===== Records provided =====

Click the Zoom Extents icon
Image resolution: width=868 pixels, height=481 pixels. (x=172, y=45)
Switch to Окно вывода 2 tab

=====
===== Records provided =====

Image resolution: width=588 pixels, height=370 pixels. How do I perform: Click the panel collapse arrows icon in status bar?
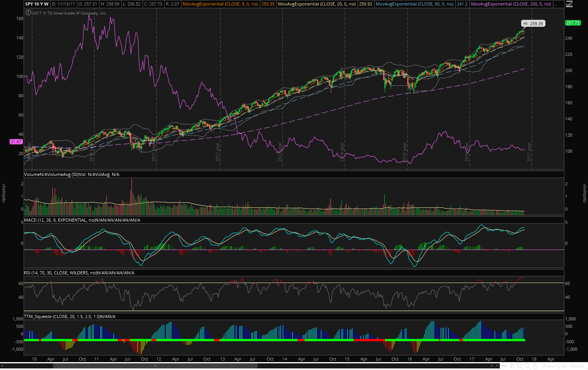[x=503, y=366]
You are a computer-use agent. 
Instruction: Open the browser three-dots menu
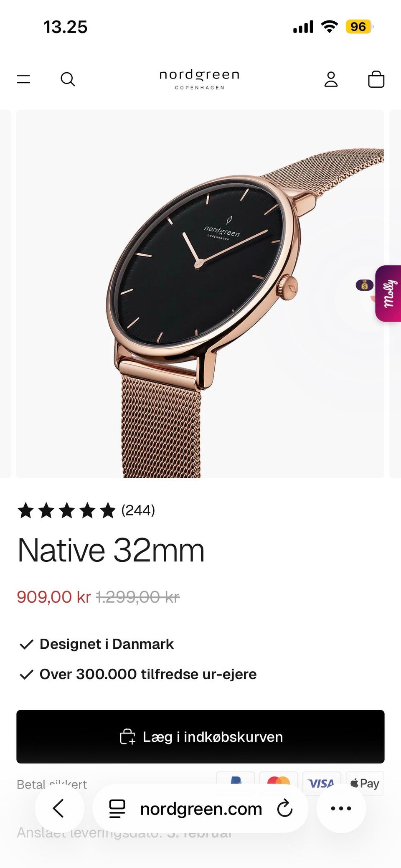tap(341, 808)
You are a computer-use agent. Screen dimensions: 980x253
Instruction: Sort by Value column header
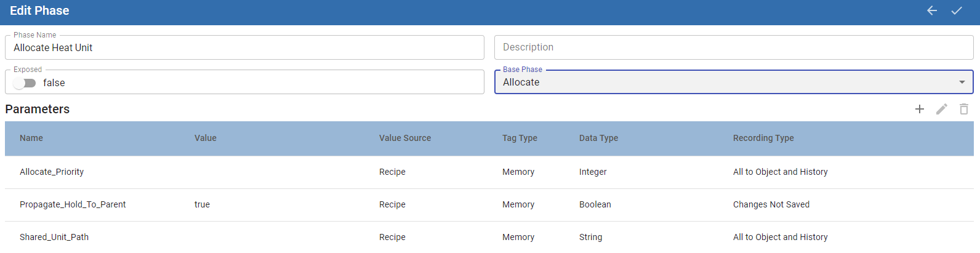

=====

Find the number of lines in the records that contain "agent", and write that number only.

2